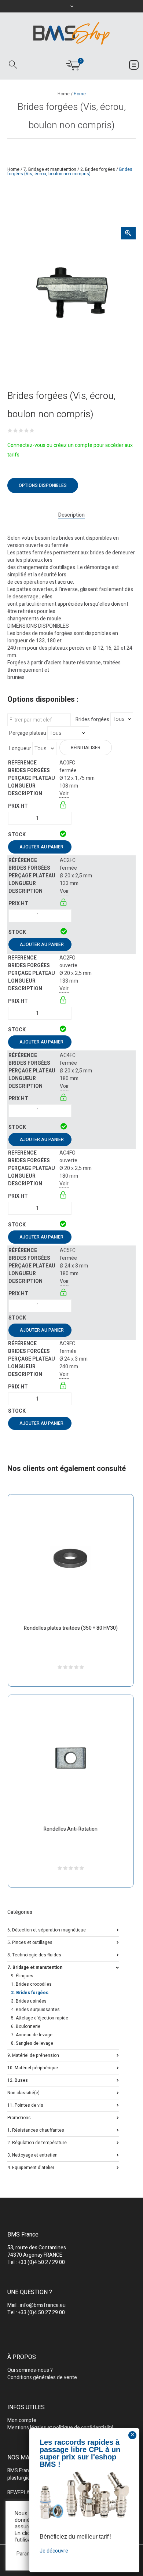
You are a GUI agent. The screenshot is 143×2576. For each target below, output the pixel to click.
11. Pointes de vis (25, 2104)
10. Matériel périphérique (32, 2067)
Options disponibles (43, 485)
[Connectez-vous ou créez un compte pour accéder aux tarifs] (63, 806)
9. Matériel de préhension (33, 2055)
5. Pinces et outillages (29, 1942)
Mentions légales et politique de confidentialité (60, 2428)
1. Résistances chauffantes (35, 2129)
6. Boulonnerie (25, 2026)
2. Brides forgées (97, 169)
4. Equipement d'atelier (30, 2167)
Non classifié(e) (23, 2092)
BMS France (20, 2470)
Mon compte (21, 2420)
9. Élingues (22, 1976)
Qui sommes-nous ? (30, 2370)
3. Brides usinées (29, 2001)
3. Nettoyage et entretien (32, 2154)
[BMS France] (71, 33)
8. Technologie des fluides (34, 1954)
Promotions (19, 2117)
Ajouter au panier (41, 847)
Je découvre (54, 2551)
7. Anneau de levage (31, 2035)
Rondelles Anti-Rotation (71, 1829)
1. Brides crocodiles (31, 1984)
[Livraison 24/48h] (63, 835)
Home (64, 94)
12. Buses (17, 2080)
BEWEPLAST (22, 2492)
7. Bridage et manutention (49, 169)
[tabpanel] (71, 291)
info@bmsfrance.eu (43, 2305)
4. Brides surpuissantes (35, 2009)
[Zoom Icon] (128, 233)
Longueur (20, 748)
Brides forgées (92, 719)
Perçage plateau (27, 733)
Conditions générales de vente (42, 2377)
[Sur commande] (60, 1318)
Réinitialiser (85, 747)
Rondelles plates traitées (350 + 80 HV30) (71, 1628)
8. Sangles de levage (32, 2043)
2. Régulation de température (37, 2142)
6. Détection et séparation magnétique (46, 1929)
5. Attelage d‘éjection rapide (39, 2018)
---
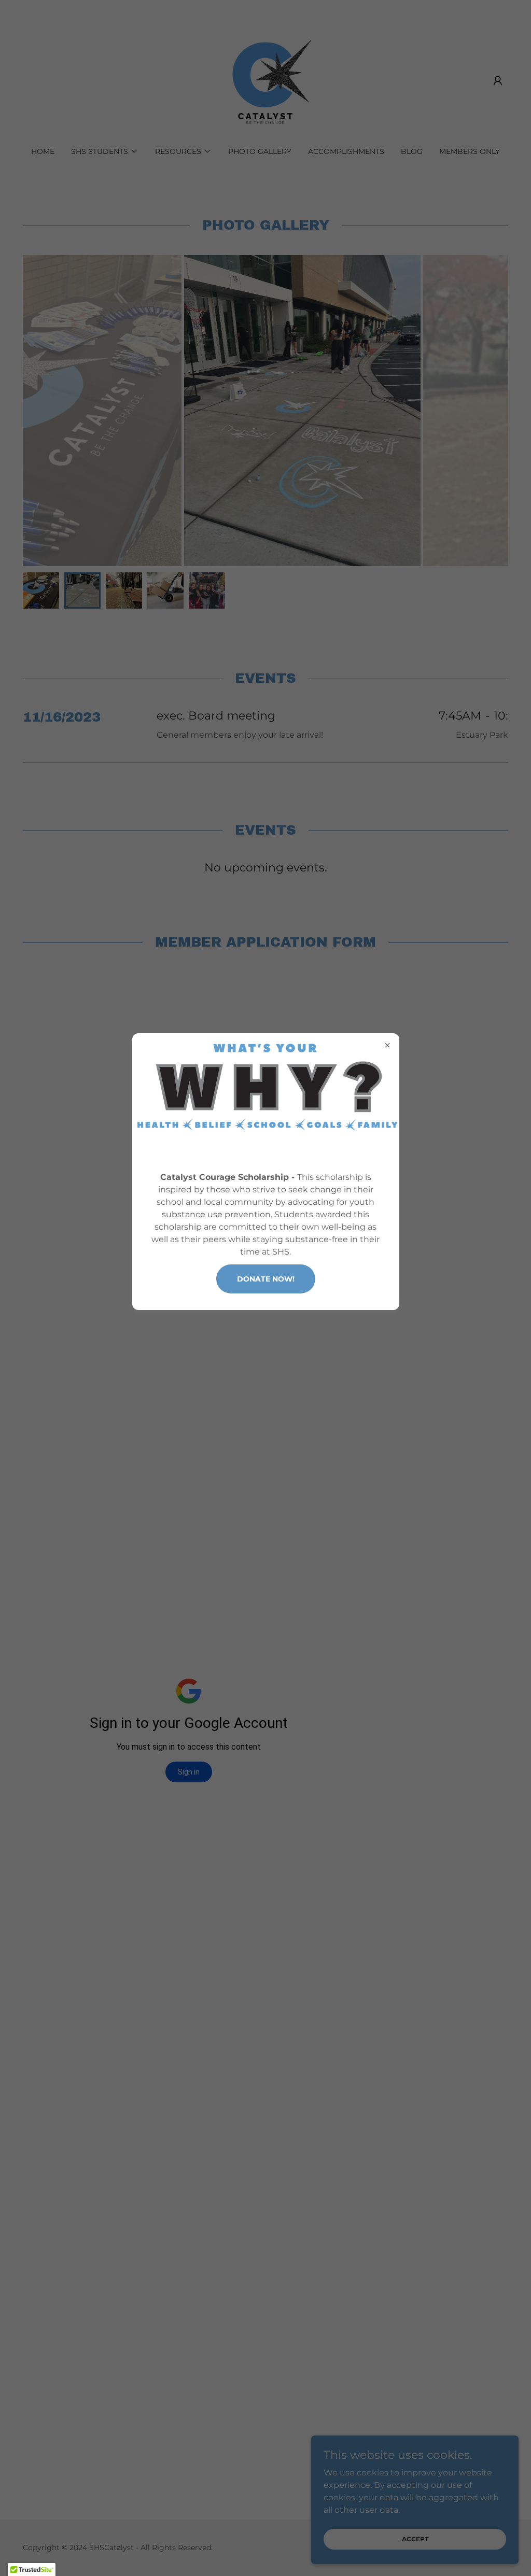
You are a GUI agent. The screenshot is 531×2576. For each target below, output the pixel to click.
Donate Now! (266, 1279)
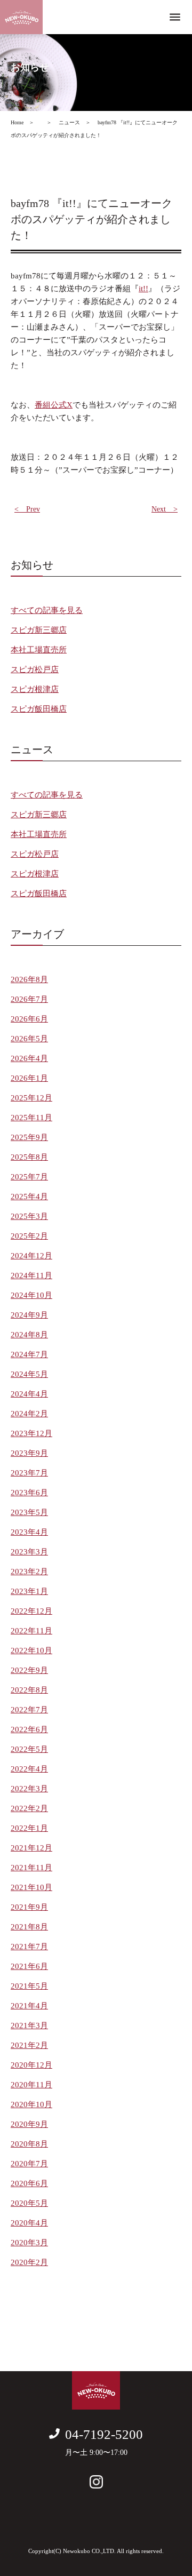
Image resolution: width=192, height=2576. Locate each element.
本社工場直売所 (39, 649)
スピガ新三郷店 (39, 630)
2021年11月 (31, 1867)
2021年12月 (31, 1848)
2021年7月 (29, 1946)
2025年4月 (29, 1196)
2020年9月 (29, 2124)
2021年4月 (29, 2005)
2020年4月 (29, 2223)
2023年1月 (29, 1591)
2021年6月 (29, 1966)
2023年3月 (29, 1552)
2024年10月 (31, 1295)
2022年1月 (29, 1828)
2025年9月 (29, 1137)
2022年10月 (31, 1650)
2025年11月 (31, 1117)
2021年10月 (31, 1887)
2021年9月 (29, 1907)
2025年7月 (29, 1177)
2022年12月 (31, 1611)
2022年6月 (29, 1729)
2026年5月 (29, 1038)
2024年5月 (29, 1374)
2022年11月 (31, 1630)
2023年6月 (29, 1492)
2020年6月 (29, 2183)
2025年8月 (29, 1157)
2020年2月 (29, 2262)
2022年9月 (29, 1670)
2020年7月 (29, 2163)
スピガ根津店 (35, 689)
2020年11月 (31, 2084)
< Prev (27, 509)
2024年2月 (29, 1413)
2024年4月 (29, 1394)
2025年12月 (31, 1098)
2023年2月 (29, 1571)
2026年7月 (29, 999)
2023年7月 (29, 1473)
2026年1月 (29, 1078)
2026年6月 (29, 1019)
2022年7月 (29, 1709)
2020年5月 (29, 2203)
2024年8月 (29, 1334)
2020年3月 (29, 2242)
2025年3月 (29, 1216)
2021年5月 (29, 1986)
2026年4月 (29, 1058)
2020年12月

## EXERCISE PROMPT
Return, word for word, the lines of the data above from the line with "[Zoom Icon] (128, 233)" through the line with "5. Attelage d‘éjection rapide (39, 2018)", inclusive.

## EXERCISE ANSWER
[Zoom Icon] (128, 233)
Longueur (20, 748)
Brides forgées (92, 719)
Perçage plateau (27, 733)
Conditions générales de vente (42, 2377)
[Sur commande] (60, 1318)
Réinitialiser (85, 747)
Rondelles plates traitées (350 + 80 HV30) (71, 1628)
8. Sangles de levage (32, 2043)
2. Régulation de température (37, 2142)
6. Détection et séparation magnétique (46, 1929)
5. Attelage d‘éjection rapide (39, 2018)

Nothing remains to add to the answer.